Günlerdir yağmuru nasıl bekliyorum bilemezsin. Hava durumunda zaman zaman hava yağmurlu gösterse de, bir türlü o yağmur uğramıyordu buralara. Hep teğet geçiyordu. Sonunda bugün gündüz azıcık göz kırpıp kayboldu. Ama şimdi geldi tekrar... Hoş geldin yağmur Nasıl da özlemişim yağmur sesini, yağmurun ferahlığını... Eylül'e de yağmur yakışır hani. Beni böyle çocuksu heyecan sarıyor işte, doğanın seslerini seviyorum Ben gök gürültüsünden de korkmam, hiçbir zamanda korkmadım. Göğün de bir derdi var ki, haykırıyor demek ki diye düşündüm hep Aslında şimdi yağmur yağarken, mumları yakmak, Kitap okumak vardı... Ve tabii kahve eşliğinde... Offf en sevdiğim... Ama tabi bu aralar biraz yorgunum, alerjimi de kontrol altında tutmam gerekiyor. Haliyle mumlardan uzak durmam lazım. Fakat ilk söylediğimi yapamıyorsam, başka seçeneklerde yok değil. Çay demledim kendime. Babam burada değil, annemde çay içen biri değil.

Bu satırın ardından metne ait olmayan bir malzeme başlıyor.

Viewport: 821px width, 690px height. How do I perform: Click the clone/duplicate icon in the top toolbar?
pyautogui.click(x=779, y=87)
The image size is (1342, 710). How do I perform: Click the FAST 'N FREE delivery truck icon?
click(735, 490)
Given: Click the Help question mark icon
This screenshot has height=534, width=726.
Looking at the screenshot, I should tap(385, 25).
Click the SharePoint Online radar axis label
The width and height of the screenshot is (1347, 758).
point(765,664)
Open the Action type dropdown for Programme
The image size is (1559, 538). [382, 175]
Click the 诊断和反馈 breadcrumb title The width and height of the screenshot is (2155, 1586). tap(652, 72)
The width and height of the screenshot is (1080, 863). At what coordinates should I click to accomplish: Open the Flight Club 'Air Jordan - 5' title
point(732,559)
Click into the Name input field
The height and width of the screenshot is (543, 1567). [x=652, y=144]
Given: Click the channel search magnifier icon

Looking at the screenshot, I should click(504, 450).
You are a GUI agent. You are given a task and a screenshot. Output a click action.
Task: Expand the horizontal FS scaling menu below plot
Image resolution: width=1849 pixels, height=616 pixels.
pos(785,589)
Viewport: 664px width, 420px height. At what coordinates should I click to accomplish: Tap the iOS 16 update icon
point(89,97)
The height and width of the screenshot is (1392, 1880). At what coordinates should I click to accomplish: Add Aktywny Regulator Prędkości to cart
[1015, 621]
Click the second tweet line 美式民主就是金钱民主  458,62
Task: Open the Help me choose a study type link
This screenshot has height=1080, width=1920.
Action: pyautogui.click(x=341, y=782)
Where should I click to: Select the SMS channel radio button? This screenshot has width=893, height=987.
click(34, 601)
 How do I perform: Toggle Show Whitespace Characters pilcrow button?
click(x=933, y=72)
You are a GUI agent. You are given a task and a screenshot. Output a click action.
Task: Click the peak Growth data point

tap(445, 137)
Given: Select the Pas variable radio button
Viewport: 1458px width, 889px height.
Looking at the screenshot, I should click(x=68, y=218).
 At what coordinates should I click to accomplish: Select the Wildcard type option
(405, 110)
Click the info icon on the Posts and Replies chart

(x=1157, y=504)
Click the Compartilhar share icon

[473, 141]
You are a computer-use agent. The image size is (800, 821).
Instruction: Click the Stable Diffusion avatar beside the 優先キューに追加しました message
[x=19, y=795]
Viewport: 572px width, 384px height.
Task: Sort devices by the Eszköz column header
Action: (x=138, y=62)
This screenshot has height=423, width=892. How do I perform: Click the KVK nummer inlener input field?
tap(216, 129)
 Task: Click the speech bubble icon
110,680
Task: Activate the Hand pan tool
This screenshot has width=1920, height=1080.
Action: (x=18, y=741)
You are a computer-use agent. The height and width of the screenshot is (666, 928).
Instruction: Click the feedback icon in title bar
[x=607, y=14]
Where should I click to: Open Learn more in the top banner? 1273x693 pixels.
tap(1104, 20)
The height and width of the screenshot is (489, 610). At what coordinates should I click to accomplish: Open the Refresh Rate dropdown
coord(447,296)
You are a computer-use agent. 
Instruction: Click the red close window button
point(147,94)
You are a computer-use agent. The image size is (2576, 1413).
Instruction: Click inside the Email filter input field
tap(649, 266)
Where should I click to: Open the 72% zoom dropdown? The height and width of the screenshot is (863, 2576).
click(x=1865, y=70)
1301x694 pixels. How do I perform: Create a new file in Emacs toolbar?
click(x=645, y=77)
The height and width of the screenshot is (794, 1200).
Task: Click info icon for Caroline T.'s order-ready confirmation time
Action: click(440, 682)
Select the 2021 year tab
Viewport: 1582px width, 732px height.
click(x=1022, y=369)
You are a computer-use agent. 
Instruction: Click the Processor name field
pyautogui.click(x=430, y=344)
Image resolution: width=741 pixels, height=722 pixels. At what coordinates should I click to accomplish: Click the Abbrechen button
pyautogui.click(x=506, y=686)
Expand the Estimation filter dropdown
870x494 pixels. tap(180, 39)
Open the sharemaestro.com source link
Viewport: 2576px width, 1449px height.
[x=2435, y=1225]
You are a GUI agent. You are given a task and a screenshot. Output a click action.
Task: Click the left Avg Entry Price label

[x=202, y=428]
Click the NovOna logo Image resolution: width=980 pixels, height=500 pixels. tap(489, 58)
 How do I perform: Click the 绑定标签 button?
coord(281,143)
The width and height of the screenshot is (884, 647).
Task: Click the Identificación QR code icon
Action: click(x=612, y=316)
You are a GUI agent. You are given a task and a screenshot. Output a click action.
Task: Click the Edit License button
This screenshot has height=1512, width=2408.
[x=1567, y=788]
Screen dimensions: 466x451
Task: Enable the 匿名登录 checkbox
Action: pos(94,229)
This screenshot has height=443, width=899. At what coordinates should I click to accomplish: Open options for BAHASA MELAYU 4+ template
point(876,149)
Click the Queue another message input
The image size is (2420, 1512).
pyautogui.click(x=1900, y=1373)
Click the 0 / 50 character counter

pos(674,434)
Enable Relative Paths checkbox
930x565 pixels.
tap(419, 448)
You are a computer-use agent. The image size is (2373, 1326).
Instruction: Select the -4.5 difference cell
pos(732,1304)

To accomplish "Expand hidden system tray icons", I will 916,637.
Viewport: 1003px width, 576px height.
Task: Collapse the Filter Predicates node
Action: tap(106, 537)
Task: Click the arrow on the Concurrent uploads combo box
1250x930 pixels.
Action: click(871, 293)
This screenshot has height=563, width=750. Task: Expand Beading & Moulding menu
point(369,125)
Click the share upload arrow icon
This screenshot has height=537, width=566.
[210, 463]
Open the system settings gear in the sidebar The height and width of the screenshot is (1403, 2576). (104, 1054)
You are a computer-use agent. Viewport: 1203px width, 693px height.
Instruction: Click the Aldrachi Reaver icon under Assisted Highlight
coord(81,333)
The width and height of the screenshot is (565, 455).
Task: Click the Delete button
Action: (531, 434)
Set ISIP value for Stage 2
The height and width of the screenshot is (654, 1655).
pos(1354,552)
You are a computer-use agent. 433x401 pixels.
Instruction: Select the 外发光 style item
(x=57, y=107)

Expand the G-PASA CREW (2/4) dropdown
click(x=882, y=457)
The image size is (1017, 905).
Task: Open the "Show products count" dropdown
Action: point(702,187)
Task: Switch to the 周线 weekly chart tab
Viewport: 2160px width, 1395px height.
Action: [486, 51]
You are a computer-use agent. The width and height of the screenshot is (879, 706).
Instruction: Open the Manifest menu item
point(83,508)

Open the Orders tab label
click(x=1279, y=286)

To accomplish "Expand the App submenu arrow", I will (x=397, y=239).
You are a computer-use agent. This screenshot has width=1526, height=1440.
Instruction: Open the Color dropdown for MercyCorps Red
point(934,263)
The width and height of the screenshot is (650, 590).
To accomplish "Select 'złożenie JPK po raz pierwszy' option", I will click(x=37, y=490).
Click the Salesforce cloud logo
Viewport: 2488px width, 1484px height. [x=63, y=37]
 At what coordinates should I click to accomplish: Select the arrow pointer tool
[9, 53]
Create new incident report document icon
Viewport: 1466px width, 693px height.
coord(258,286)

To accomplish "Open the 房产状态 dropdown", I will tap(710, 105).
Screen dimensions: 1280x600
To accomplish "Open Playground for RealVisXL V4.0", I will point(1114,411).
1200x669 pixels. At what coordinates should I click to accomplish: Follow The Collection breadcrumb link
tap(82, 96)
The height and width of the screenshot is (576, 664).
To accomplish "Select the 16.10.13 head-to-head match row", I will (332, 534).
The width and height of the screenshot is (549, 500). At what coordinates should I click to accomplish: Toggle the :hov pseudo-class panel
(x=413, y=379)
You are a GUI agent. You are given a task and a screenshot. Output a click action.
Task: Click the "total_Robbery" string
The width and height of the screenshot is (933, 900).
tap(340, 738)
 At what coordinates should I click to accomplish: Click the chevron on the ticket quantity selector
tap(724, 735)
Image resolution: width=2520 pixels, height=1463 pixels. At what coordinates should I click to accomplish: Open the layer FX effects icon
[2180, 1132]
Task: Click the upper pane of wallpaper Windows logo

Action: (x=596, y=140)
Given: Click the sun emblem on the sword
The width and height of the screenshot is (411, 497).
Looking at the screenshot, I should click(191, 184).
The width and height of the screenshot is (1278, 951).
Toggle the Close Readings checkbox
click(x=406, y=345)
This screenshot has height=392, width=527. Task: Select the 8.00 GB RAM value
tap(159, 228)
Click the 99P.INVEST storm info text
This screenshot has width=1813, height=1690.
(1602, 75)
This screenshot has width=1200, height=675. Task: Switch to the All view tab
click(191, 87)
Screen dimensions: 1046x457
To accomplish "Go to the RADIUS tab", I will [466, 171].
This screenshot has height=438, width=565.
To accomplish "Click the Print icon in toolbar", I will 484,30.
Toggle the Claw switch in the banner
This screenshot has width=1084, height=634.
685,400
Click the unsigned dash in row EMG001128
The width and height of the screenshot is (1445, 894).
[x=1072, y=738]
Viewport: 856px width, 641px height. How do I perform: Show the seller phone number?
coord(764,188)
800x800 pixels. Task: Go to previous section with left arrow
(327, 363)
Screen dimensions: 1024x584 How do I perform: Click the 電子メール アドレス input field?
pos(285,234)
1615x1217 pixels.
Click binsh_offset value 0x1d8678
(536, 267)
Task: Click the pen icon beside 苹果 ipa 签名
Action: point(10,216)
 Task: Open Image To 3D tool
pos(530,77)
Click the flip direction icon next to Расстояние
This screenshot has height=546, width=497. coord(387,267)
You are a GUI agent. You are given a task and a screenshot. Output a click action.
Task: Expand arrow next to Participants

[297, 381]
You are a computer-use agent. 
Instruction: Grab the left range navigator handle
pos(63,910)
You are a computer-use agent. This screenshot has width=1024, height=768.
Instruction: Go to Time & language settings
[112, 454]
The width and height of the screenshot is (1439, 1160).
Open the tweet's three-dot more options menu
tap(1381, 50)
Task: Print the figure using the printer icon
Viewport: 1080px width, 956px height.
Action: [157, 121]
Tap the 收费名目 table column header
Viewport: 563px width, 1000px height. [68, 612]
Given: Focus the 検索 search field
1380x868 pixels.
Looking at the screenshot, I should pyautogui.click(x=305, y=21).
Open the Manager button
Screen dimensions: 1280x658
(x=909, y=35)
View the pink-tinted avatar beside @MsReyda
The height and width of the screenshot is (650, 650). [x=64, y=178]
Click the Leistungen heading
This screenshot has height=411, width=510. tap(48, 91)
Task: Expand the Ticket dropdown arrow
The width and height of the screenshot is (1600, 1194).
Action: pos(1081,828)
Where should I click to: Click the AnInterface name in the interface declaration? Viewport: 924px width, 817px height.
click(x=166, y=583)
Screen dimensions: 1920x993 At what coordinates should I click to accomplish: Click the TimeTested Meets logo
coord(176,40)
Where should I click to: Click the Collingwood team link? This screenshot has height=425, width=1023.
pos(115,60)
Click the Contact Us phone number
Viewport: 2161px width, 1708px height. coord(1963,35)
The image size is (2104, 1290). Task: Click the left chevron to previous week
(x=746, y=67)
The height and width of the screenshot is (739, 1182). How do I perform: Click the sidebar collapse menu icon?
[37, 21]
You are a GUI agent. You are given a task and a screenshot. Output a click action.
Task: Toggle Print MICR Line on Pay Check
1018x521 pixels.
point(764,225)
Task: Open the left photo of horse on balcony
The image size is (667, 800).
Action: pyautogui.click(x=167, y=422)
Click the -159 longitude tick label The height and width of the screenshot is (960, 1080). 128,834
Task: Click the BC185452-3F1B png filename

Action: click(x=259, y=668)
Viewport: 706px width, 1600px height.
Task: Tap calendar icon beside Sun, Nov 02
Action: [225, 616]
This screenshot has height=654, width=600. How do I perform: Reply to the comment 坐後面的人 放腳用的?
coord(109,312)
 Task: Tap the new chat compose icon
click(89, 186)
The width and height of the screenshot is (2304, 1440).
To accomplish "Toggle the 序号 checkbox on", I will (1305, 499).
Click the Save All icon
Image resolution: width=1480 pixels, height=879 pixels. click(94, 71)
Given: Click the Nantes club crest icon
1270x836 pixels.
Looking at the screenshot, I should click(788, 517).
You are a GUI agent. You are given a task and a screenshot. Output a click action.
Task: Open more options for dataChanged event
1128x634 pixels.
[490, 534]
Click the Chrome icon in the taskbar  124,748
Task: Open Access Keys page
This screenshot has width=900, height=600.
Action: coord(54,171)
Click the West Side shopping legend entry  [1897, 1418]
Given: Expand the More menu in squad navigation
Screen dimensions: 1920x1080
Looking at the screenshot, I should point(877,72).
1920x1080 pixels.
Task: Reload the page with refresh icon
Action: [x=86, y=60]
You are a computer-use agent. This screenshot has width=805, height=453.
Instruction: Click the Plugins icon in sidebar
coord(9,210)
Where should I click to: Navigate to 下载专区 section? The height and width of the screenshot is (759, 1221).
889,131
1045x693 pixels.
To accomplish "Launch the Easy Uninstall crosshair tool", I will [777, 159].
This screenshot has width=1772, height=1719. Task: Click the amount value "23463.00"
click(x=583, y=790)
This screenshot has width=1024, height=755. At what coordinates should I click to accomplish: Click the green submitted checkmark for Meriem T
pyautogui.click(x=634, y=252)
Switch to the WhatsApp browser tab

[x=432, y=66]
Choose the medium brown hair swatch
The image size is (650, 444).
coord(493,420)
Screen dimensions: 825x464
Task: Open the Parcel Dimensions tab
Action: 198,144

Tek başıma gelsin yine çay keyfi, yağmur sesi... Bir de ForumAdası! Forumsuz olmaz tabi ki de. Şu an benden mutlusu yok Şuraya bir de yağmurlu şarkı bırakıp bu anın tadını çıkarmaya koyuluyorum... Aslında bu hava tam da yağmurun sesini dinlerken hayal kurmalık Ve bir şarkı daha geldi aklıma... Mazar Alanson'un şarkısı... Çekilsem, hayaller mi kursam Bu Gri Şehrin Tüm Yollarını Rengarenk Boyamak İster,
Bazen Kızar Dünyaya ama Sadece Kendini Üzer... Göremezler, Kalbindeki Elmasa Erişemezler, Kanatlarını Rüzgara Açmış, Dur Diyemezler... Onun Bir Düşü Var ki Asla Bilemezler!
|
29 Eylül 2024, 19:10 | #167 |
Kullanıcıların profil bilgileri ziyaretçilere gizlidir. |
Yanıt: Karahindiba Masumluğunda Çocuksu Kalbim
Bu aralar hiç keyfim yok günlük.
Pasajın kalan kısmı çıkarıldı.